A pack of playing cards promotional tie-in for The Wizard of Oz. It’s a card game that was released in 1940 in the UK. It has the entire movie in pictures on each card.
On April 29, 1932, when the stars arrived at Grauman’s Chinese Theatre for the premiere of MGM’s all-star Grand Hotel, they were asked to sign in as though they were checking into an actual hotel.
Oliver Hardy had his own wallet for his business cards:
This compact was once owned by MGM’s queen of the lot, Norma Shearer:
I have to wonder who might have put out the cigarettes into this MGM ashtray:
I’m not sure what this was, so let’s call it a paperweight:
When MGM’s super-producer, Irving Thalberg died on September 14, 1936, he was only 37 years old. But he was held in such high regard that The Hollywood Reporter devoted its entire cover to a fitting tribute. (I wrote a novel about Irving Thalberg called The Heart of the Lion.)
Yes, even the Creature from the Black Lagoon was there:
Cary Grant wore this tuxedo in 1958’s Indiscreet:
Carole Lombard had this coin locket monogrammed with her initials. It was hanging next to a bottle stopper fashioned to look like her husband, Clark Gable:
Outside the museum (aka the Hollywood Barn) is this commemorative plaque about the building’s history. Its current location is its 5th!
~oOo~
Marvelous exhibit and your photos are excellent!

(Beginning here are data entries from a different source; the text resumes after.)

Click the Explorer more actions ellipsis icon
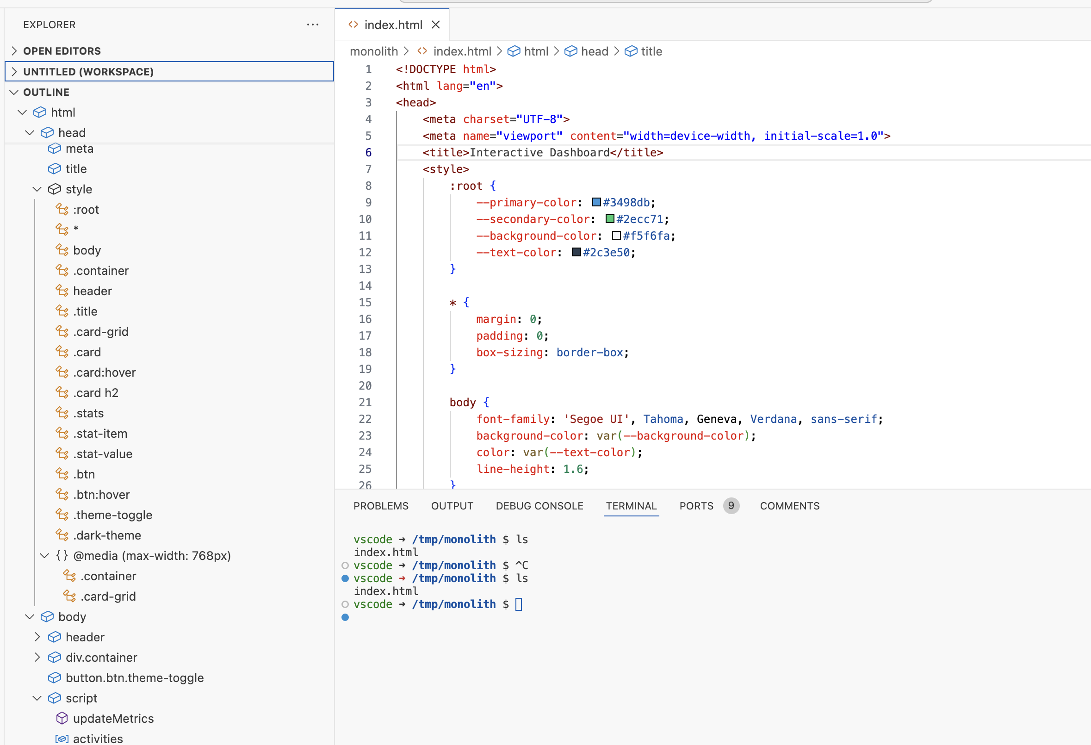This screenshot has width=1091, height=745. [312, 24]
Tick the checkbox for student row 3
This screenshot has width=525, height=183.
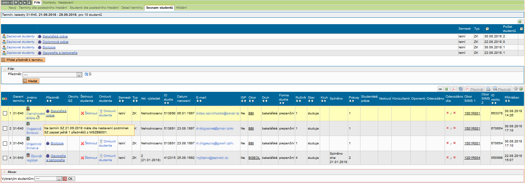5,143
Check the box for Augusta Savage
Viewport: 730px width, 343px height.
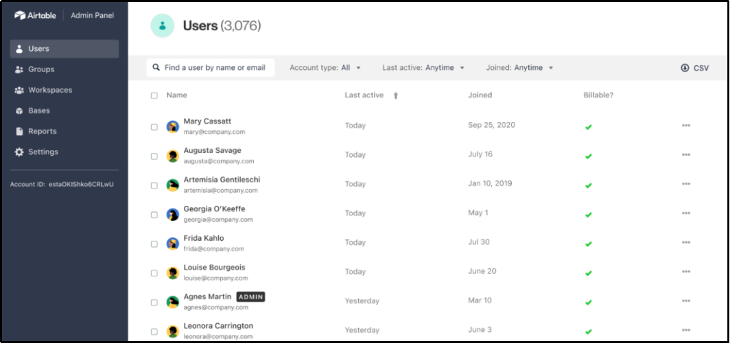154,156
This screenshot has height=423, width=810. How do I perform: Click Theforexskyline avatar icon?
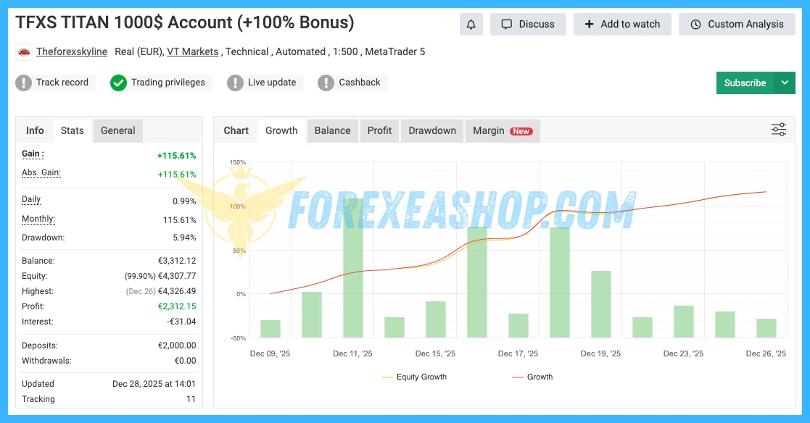(24, 52)
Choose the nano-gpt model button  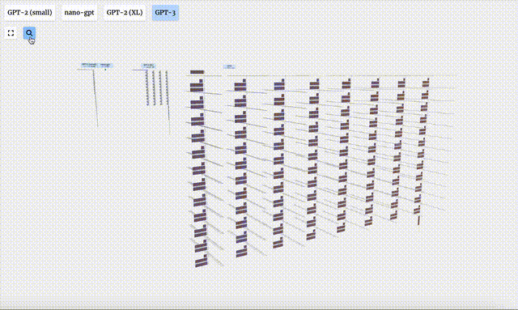(x=79, y=13)
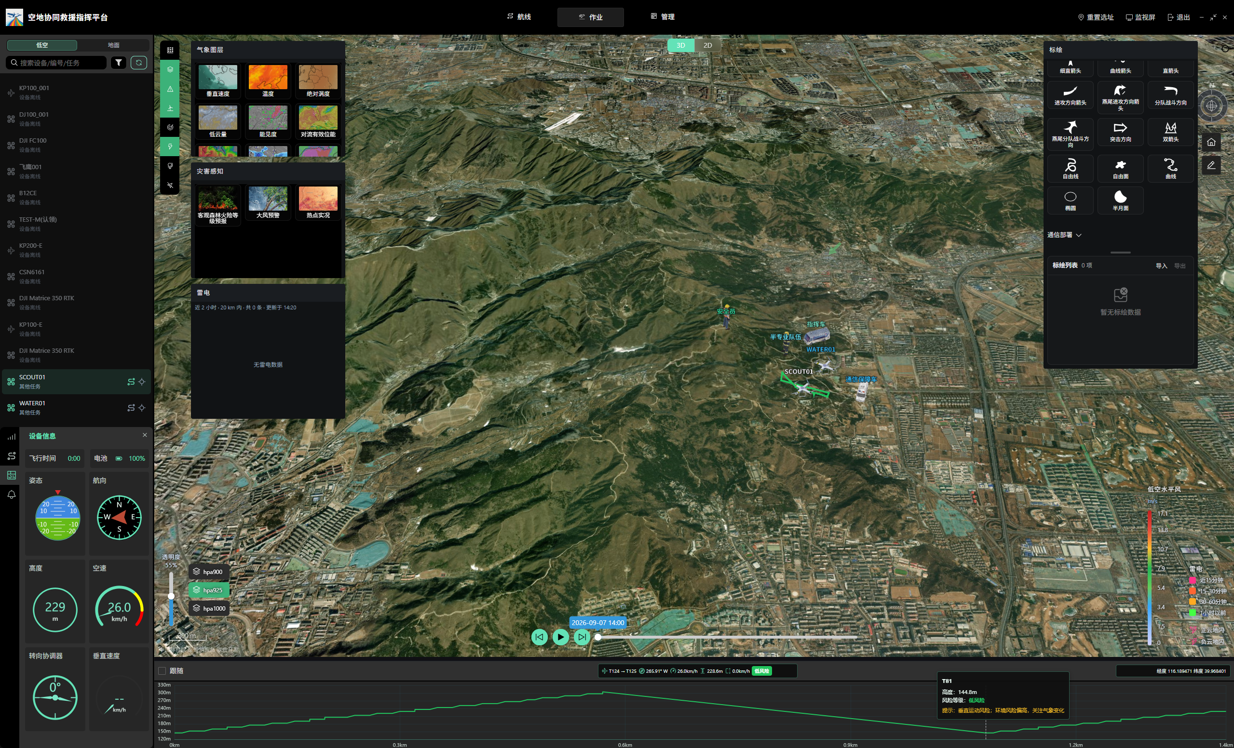Select the 进攻方向箭头 drawing tool
The width and height of the screenshot is (1234, 748).
1070,95
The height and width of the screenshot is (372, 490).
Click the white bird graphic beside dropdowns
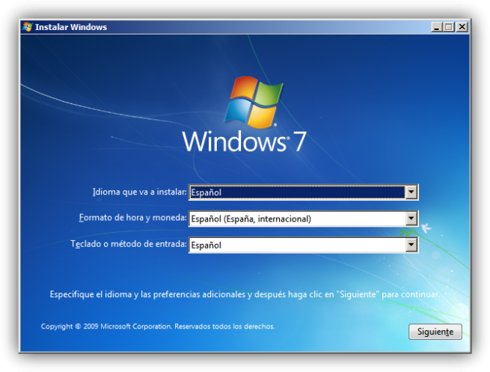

I have never been there. Is it closing for good? It seems like it has been there as long as I can remember.
The exhibit is closing, not the museum. They have a new exhibit going in later this month.
thanks Martin, I should read more carefully. looks like a cool exhibit to have seen. I grew up in Burbank and my grandparents lived on Hollywood. We would go by this place on the way to visit them. There are so many places I never went to growing up in Los Angeles area. I need to make an effort to go down a see these places before there gone or before I’m gone.